What is it about the human condition that makes us so fascinated by the appalling and repugnant?
Our popular culture today is awash with an intense interest in past serial killers, documentaries about them, podcasts about them, even movies about them – and ‘Extremely Wicked, Shockingly Evil and Vile’ is next up on the list.
My initial question would be, is a biopic like this necessary at all? Do we gain any extra knowledge about Bundy, or is there perhaps something else to add to the most well-known and talked about macabre series of murders in American history? After all, we have only just been handed Conversations with a Killer: The Ted Bundy Tapes by Netflix, in which Bundy admits to the murder and necrophilia of at least 36 different women. That’s at least, not limited to.
A movie that brings abhorrent events such as these back to the forefront of the public consciousness needs justification, but ‘Extremely Wicked’ appears to make more of a case for morbid curiosity, and a chance to see Hollywood heartthrob Zac Efron take a dip into his darker side…
The 90-second teaser trailer has been met with an abundance of criticism, ripping the movie apart for romanticising and glorifying the profound killer. Director Joe Berlinger has attempted to counteract these reactions by saying that his aim is to portray:
“The experience of how one becomes a victim to that kind of psychopathic seduction”.
Hmm. I myself am not so sure. Of course, Bundy had a reputation, particularly portrayed in the media, of being charming, handsome, inviting even; but I am not entirely convinced by the need for what appears to be a kind of Mr Grey complex overtly shining through the trailer like the cuffs around Bundy’s wrists. Seductively ripping off his unknowing girlfriend’s blouse and kissing her? Red flag.
Don’t get me wrong, it would be completely senseless to ignore the overriding image that he was able to manufacture for himself. Whilst on Death Row he received a number of love letters, fan mail, even marriage proposals (I know, I can’t quite get over that one either) from young women who thought he was just amazing and were, above all else, enchanted by him through a combination of both attraction and the thrill of terror.
Even Edward D. Cowart, the judge on trial who made the closing statement that the movie has derived its name from, wished Bundy to:
“Take care of himself” and said that he was a “bright young man” who would have “made a good lawyer”.
This remark alone paints a vivid picture of how Bundy was able to manipulate others to see him as being an attractive character with great intellectual potential and a captivating personality. In this case it seems to make sense, then, to cast a young poster-boy actor with an arsenal of boyish charm like Zac Efron, but in reality, this casting makes Bundy look like a glorified ladies’ man when what really lay underneath was a villainous monster. I wonder how Efron will tackle this with his pretty-boy rep.

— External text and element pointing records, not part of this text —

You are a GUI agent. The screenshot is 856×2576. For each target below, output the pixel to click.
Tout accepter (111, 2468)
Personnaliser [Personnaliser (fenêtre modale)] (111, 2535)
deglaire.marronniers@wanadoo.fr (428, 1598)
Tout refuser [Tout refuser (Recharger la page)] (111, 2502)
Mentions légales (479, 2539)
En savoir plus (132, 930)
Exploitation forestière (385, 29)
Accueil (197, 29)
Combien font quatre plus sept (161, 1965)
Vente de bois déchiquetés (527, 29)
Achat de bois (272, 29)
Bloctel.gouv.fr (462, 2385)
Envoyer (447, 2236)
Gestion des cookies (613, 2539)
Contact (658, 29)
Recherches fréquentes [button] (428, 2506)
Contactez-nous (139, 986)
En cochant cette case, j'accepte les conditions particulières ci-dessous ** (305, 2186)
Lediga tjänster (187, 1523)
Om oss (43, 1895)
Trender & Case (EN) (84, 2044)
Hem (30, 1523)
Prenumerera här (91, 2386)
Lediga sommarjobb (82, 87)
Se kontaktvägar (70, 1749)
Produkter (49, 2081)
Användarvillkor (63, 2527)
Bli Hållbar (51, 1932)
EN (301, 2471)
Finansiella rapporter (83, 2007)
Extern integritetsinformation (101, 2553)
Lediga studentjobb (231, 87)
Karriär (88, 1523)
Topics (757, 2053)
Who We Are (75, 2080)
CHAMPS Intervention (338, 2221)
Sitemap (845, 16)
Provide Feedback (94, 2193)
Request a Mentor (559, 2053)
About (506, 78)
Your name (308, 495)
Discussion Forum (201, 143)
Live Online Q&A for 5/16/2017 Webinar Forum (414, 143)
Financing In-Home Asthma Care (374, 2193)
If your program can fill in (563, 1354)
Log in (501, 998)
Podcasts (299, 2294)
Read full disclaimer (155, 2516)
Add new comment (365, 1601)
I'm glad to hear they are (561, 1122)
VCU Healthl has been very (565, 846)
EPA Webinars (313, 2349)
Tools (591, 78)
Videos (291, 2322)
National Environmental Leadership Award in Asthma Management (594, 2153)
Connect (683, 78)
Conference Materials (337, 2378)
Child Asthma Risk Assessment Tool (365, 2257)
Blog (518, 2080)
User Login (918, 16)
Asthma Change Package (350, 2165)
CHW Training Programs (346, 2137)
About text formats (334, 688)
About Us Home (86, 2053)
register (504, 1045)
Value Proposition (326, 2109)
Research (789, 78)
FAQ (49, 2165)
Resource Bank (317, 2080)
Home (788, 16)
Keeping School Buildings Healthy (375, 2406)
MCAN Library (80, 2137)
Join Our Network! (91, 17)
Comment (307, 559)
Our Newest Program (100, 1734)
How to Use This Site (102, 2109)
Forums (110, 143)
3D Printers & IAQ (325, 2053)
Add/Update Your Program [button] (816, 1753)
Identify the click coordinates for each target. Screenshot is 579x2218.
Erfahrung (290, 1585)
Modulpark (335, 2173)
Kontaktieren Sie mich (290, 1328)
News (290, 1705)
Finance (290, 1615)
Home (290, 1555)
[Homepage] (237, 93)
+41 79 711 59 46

The huge risk lies in making one of the most disreputable men ever to walk the Earth look like a clean-shaven, sexy seducer. Bundy was without a doubt able to fool Elizabeth, his poor unsuspecting girlfriend, into believing this façade and it seems as though the movie is going to focus heavily on this, but it is incredibly naïve to think that Bundy was just a charismatic guy able to get away with murder because he was so kind and nice and good looking. He certainly was not charming his way into the lives of the women he assaulted and gruesomely murdered as he feigned injury to lure them into traps, and broke into their homes at night while they slept to bludgeon them.
I think that the victims of the Bundy murders, young and innocent women with so much potential, deserve much more than this. They deserve to be known for who they were; their hopes, dreams, successes, even their failures. Anything other than the defining moment of their lives being their life-altering encounter with Ted Bundy.
I only hope that this movie does justice to them and their families and does not simply allow him his final moment back in the spotlight.